# Mojo surf Casting Rod



## DDP (May 8, 2014)

Just bought a 12 foot mojo surf casting rod only to learn that they are designed to be used with braid. I have a penn squall 15 that I was going to match the rod with, but it has 17lb mono spooled on it. Do you think the rod and reel is a good pairing? Was wondering if I should switch to braid or keep the mono? Will the mono damage the guides? I will mainly be using the rod for Red Drum fishing and Cobia from the surf and piers. I hate wind knots and tangles that is why I am not to found of the braid, especially since this is my first casting rod. If I do switch to 30lb braid should I still use a shock leader when casting 8 and bait? Help? Suggestions? thanks!


----------



## mully (May 15, 2013)

You can use mono with any rod, if the guides can handle braid then they'll certainly be okay with mono.


----------



## DDP (May 8, 2014)

I watched a video and a guy from st.croix said they were only designed for braid. Maybe I misunderstood him


----------



## printrman (Feb 28, 2014)

I had that exact set up a few years ago and it will cast mono fine. You can tie on a 50# mono leader and it will work just fine. I ended up getting rid of the rod b/c it was just too stiff for my taste, nothing against the rod, I just like a little more action on the tip.


----------



## printrman (Feb 28, 2014)

if you do switch to braid, I'd go w/ at least 50-60# braid tied on as a shock leader. I used 80# braid and never had a break off w/ the shock leader. Good rule of thumb, whatever weight you're throwing x 10 for your shock leader strength.


----------



## castingsfun (May 28, 2010)

Braid is designed for fishing spinning reels off the surf when using artificials.
It's for fishing different water columns, high, medium or low.
It doesn't do well laying on the sand. Braid nicks and chafes. A braid 80
shocker isn't the answer. it doesn't help.
Keep everything the way it is now. Just add a 60lb. mono. shock leader and
you're all set to go.


----------



## bogeyman71 (Dec 12, 2013)

I've got a 12ft mojo and use mono. I,ve thrown it with a 6500 and 7500 abus and 30h saltist up to 8 and a good size head and have no problems. 6'n bait seems to be the sweet spot for me.


----------



## sirstreet (Dec 11, 2008)

Mojo is the **** , I love mine to death loads up beautifully and has plenty back bone. Thinking of putting my daiwa saltist 2 speed on it


----------



## DDP (May 8, 2014)

Thanks for all the input...the rod cast great with mono.


----------



## dsurf (Aug 5, 2003)

mully said:


> You can use mono with any rod, if the guides can handle braid then they'll certainly be okay with mono.
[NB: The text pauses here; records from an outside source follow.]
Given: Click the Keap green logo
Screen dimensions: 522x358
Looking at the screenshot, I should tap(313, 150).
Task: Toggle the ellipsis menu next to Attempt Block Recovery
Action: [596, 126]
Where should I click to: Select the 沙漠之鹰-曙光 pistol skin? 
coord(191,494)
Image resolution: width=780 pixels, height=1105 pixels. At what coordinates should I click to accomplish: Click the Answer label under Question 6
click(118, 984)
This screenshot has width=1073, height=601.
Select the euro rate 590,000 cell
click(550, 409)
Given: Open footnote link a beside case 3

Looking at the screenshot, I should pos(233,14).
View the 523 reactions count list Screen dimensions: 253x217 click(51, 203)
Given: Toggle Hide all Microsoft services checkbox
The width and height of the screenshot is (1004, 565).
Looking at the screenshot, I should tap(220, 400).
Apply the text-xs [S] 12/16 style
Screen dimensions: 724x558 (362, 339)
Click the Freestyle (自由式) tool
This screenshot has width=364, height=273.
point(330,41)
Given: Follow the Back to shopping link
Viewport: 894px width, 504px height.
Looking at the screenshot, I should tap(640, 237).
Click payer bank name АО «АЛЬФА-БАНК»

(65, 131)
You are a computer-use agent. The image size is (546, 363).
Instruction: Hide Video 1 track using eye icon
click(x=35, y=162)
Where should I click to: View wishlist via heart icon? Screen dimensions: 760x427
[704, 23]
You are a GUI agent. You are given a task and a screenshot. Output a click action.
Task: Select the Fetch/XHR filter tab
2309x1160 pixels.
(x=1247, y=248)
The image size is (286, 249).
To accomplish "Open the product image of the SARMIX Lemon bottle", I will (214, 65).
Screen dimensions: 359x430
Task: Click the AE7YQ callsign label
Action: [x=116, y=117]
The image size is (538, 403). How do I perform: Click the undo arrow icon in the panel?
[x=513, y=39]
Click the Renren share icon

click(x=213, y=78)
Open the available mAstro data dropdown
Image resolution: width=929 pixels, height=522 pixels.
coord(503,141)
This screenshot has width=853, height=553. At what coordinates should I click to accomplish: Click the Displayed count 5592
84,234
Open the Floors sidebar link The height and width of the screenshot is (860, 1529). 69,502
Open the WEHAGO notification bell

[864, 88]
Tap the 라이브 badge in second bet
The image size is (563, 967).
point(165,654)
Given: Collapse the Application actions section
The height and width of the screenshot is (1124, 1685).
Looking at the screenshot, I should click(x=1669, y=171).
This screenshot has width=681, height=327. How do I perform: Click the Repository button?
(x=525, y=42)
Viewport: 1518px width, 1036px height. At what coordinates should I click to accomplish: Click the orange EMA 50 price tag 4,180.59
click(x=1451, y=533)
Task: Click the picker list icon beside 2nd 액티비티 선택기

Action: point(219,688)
Not true.....many of the "braid friendly" rods are wrapped with low riders, having a 20mm gathering guide. Mono simply will not be as effective with this configuration....even mono with comparable diameter.....


----------



## DDP (May 8, 2014)

dsurf said:


> Not true.....many of the "braid friendly" rods are wrapped with low riders, having a 20mm gathering guide. Mono simply will not be as effective with this configuration....even mono with comparable diameter.....


What do u mean by not as effective? Are u talking about casting distance? Will the mono damage the guides over the long term?


----------



## dsurf (Aug 5, 2003)

DDP said:


> What do u mean by not as effective? Are u talking about casting distance? Will the mono damage the guides over the long term?


Comment applies to spinning setup only.......not conventional....believe you have a Mojo conventional setup.


----------



## ez2cdave (Oct 13, 2008)

DDP said:


> What do u mean by not as effective? Are u talking about casting distance? Will the mono damage the guides over the long term?


Mono will not damage guides, but braid can damage guides, depending on what they are made of.

Since he specifically mentioned a smaller guide size, he's talking about distance . . . Of course, guides can always be changed !


----------